-------- Passage provided --------
An excursion to Dalemark
Aug. 22nd, 2019 07:04 pm![[personal profile]](https://www.dreamwidth.org/img/silk/identity/user.png)
I started my reading for the Diana Wynne Jones conference with A Sudden Wild Magic: it had been mentioned at the earlier gathering in Newcastle as her book for adults, and I hadn't been able to place it. The subject matter - a group of women on a mission to disrupt a celibate male society - may justify that 'adult' descriptor, but there's a broadness to the humour which I initially found quite off-putting, and even when I adjusted to that, I didn't feel that I was reading something more grown-up than say, Hexwood, published the following year. Maybe that's why the two had become tangled in my mind. But when I took A Sudden Wild Magic from the shelf, I also dislodged Minor Arcana: one of the stories in this collection was described in the author's introduction as "one of the first adult stories I wrote", so I decided to take the hint and stay with that theme.
That story is The True State of Affairs, and it is quite unlike A Sudden Wild Magic. It is also quite unlike anything else in Minor Arcana. The Sage of Theare is a fun time paradox, featuring Chrestomanci, and a bunch of gods (if you wanted to consider DWJ's treatment of gods, this would be a useful data point). The pleasure of The Master is in the way the tale unfolds, which I wouldn't want to spoiler even if I had anything else to say about it. File The Girl who loved the Sun also under classicism, the Metamorphoses considered from the other side of the glass. Dragon Reserve, Home Eight is SF with dragons, and an interesting family structure - but also the standard fantasy trope of the outlawed talent. What the Cat told me is an equally familiar set-up, the wicked magician, his apprentice and the cat, but this time the cat gets to tell the story. nad and Dan adn Quaffy is widely anthologised; it always reminds me of Only You Can Save Mankind, which it pre-dates. I don't think that the short story is DWJ's medium, but none of these is less than entertaining.
And then there's The True State of Affairs, which is by far the longest story in the book, 130 pages to the 150 occupied by the other six stories; and this isn't because it is full of incident and plot: the contrast lies in the mood and pacing which are leisurely and introspective. Compare its origin, as explained in the introduction, to that of The Girl who loved the Sun: this time it is The Kingis Quair, a partly autobiographical poem by James I of Scotland, about falling in love with a girl he only ever sees from prison, that sets the author wondering what the woman in the story thought about it all. And she does indeed find an answer to that question with this rich and sympathetic portrait of a young woman who reciprocates the man's affections, and then realises that she has come to feel something real for one tiny corner of the personality of a man she otherwise does not know. This is beautifully done, and, for what it's worth, entirely adult.
-------- Extracted data --------
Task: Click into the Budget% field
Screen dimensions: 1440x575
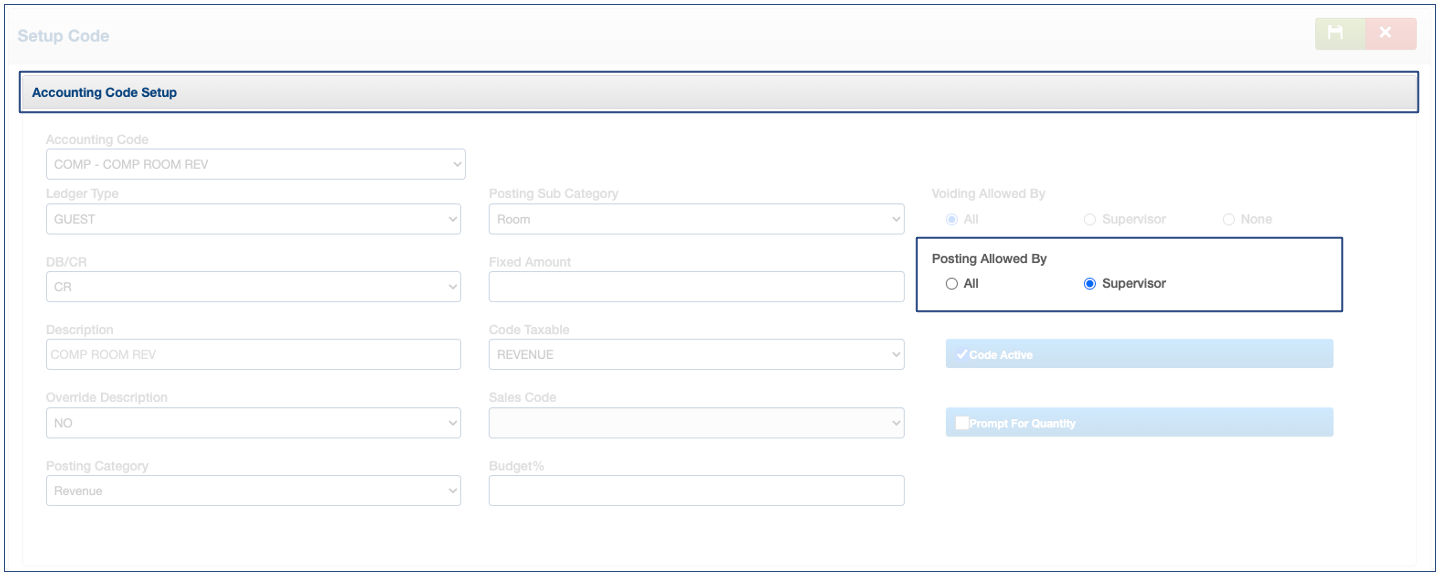Action: (x=696, y=491)
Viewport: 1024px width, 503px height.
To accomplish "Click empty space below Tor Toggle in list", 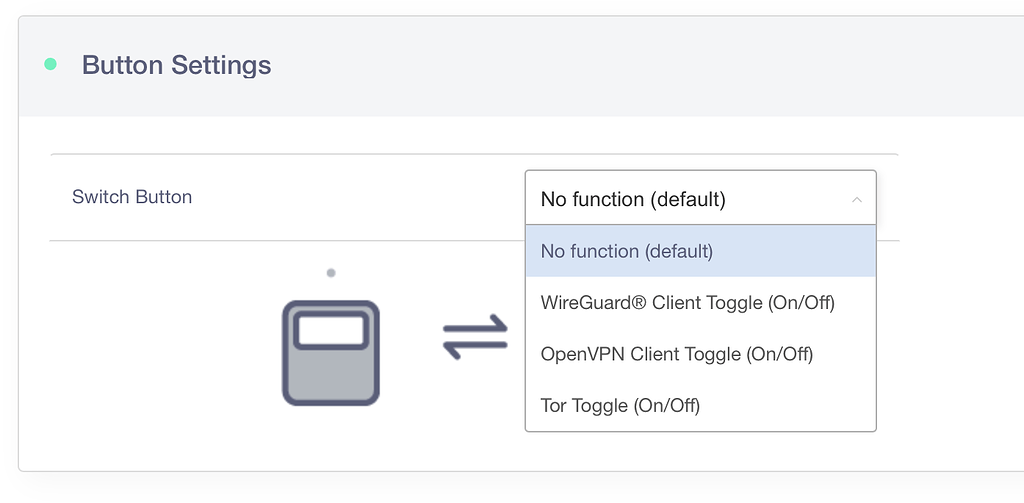I will (x=780, y=425).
--------
- _Set tasks_:
A - Do the following statements agree with the post on Diana Wynne Jones's stories? Answer yes or no for each, and quote the words from the post that decide it.
(i) The True State of Affairs is the longest story in Minor Arcana.
(ii) The writer believes the short story is Diana Wynne Jones's medium.
(iii) In What the Cat told me, the cat narrates the story.
B - According to the post on Diana Wynne Jones's stories, what poem gave rise to The True State of Affairs?
C - Continue the post on Diana Wynne Jones's stories, picking up right after its final sentence.
None of the lines above are needed for this work.

- _Solved problems_:
A -
(i) Yes: "by far the longest story in the book"
(ii) No: "I don't think that the short story is DWJ's medium"
(iii) Yes: "but this time the cat gets to tell the story"

B - The Kingis Quair, a partly autobiographical poem by James I of Scotland.

C -
But that's only part of what's going on in this story, the part you could achieve in a straight historical romance, if not a contemporary version of the situation. DWJ does not attempt to speculate about the actual, historical object of King James's courtly affections: her heroine (and narrator) comes from another world entirely. She comes, in fact, from our world, and from our time (or the time of publication): she was brought up in Kent, and she talks about motorways, autobahns and bus stops. Now she finds herself in Dalemark, in a period comparable to our late middle ages; she is bewildered by the social assumptions and the political situation, and although she understands the language, she stumbles over idiom and vocabulary. This outsider's viewpoint has the advantage of guiding the reader into the situation, but deterred the agent to whom DWJ sent the manuscript "in the mid-sixties", who told her that "no one wanted to read this fantasy sort of stuff." Yet there is no fantasy element to the narrative: we never learn what brought her here, or whether she returned to her home (there are hints that she has little to return to).
In other words, Diana Wynne Jones has picked up a true historical tale, and dropped it in Dalemark, because she wanted to. Which suggests that Dalemark isn't a framework which she made up to contain the story of Cart and Cwidder and the successive Dalemark novels, but a place (and a conflict) which was in her mind from ten years earlier, at least, as somewhere stories could happen. So I should stop thinking of the later books as 'sequels', and judge them as more or less successful on this basis. At the conference, Laura Cecil (DWJ's agent) clarified that Dalemark was originally intended to consist of five books. The first three were written quite rapidly (they were published in 1975, 1977 and 1979) but the final two had been shelved as "too difficult." Eventually the difficulties had been resolved - or evaded - by combining the final two into one. The Wikipedia entry on DWJ's bibliography says that "Diana Wynne Jones insisted she would not be able to write a sequel to The Crown of Dalemark, until she had worked out what became of Tanaqui (The Spellcoats) after the One had reshaped the land[citation needed]." For once, I agree with Wikipedia about the need for citation, but this supports the same theory, that The Crown of Dalemark was not an afterthought, but nor was it the book originally intended.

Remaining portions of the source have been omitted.